= Mari Lloyd-Williams =

Welsh nurse

Mari Lloyd-Williams is a Welsh medical consultant who specialises in palliative care. She taught at the University of Liverpool for more than two decades before moving to Liverpool John Moores University in 2022.

==Biography==
Mari Lloyd-Williams was born to Margaret Winter Davies and county councillor Lloyd Williams. She was educated at Leicester Medical School. In 2000, she became a Consultant and Honorary Senior Lecturer for the University Hospitals of Leicester NHS Trust and LOROS Hospice after completing her palliative medicine training with them. In 2002, she moved to the University of Liverpool, where she became a Senior Lecturer and was later granted a personal chair at the School of Population, Community and Behavioural Sciences in 2003. In 2022, she moved to Liverpool John Moores University and became Professor of Palliative and Supportive Care. She also holds an honorary consultant position in palliative medicine with the Marie Curie Hospice, Liverpool and the Liverpool clinical commissioning group.

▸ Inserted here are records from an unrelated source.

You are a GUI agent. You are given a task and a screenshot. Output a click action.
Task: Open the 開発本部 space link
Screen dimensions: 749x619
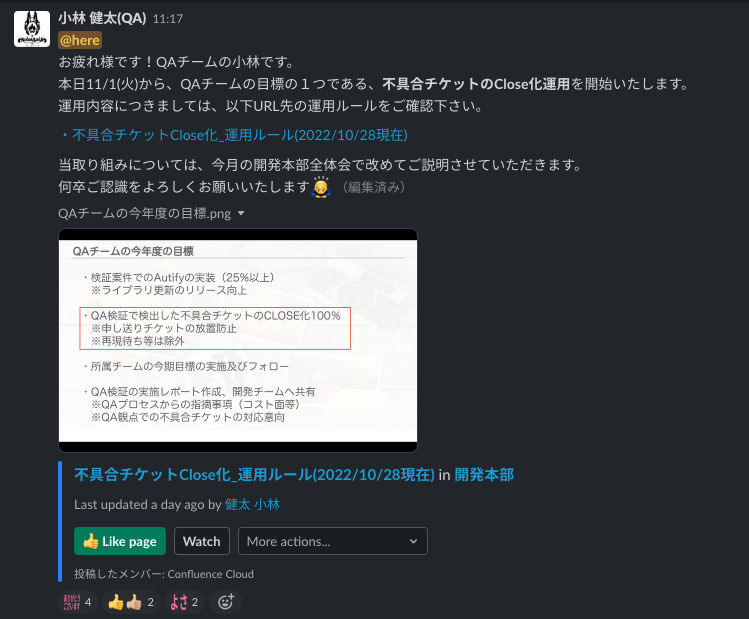pos(484,475)
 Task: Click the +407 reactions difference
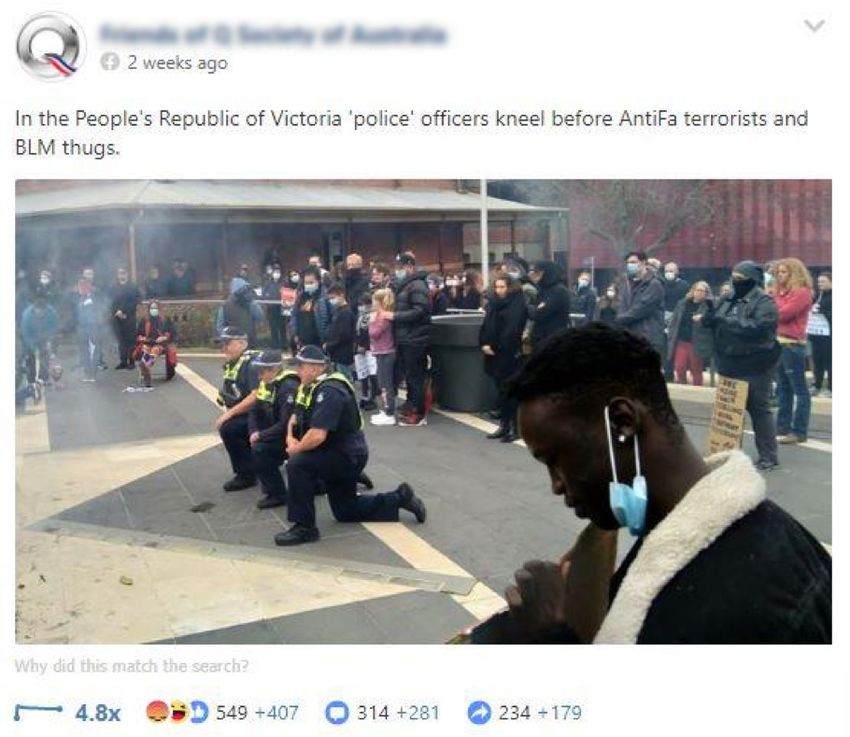pyautogui.click(x=276, y=713)
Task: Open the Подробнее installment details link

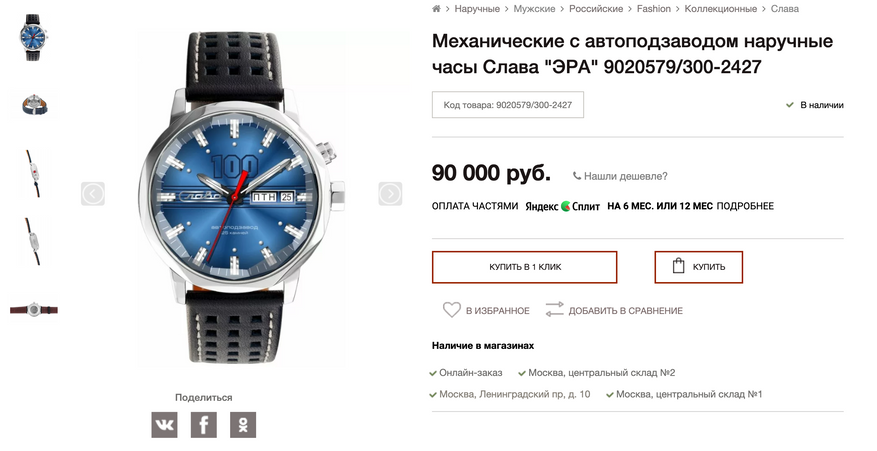Action: click(745, 206)
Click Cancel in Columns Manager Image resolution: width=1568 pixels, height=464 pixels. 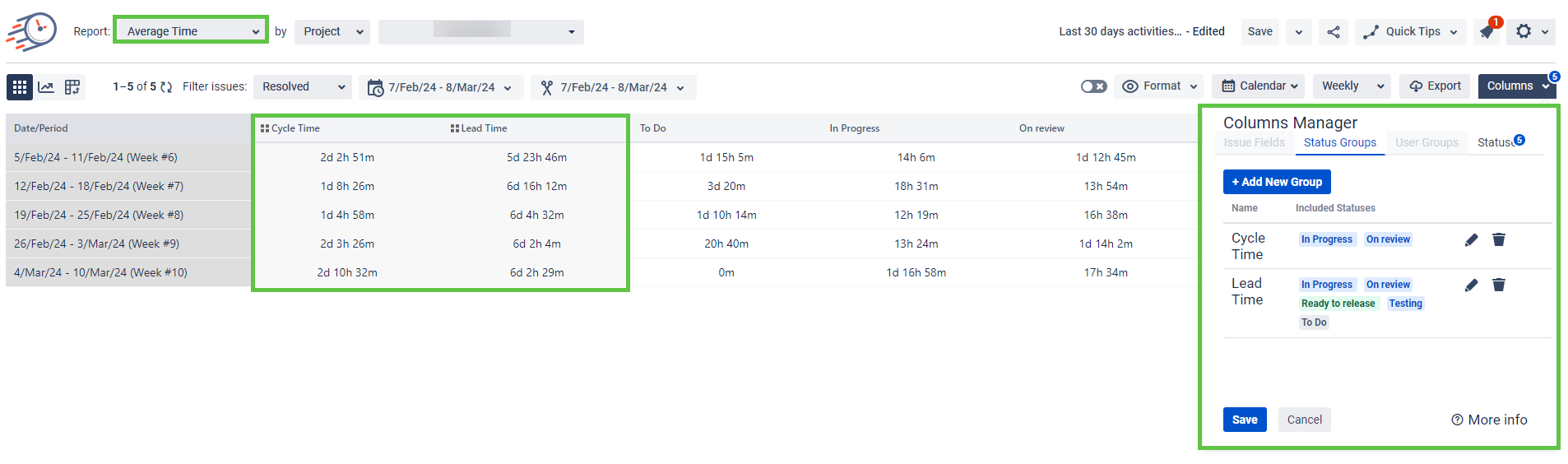pyautogui.click(x=1304, y=420)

As an academic, Lloyd-Williams specialises in palliative care. Among her work in palliative care includes the leadership of a project involving more than a hundred elderly people in a rural village. With the support of The Prince's Countryside Fund, she was granted a Churchill Fellowship in 2019 for the purposes of traveling to the Faroe Islands and Ireland to "[develop] volunteer-led palliative care facilities in rural communities". She told the Denbighshire Free Press that she would use the Fellowship funds for a visit to Giljagarður, an elderly community in the Faroese town of Leirvík.

She was elected Fellow of the Learned Society of Wales in 2011. She is also a Fellow of the Royal College of Physicians and a Fellow of the Royal College of General Practitioners.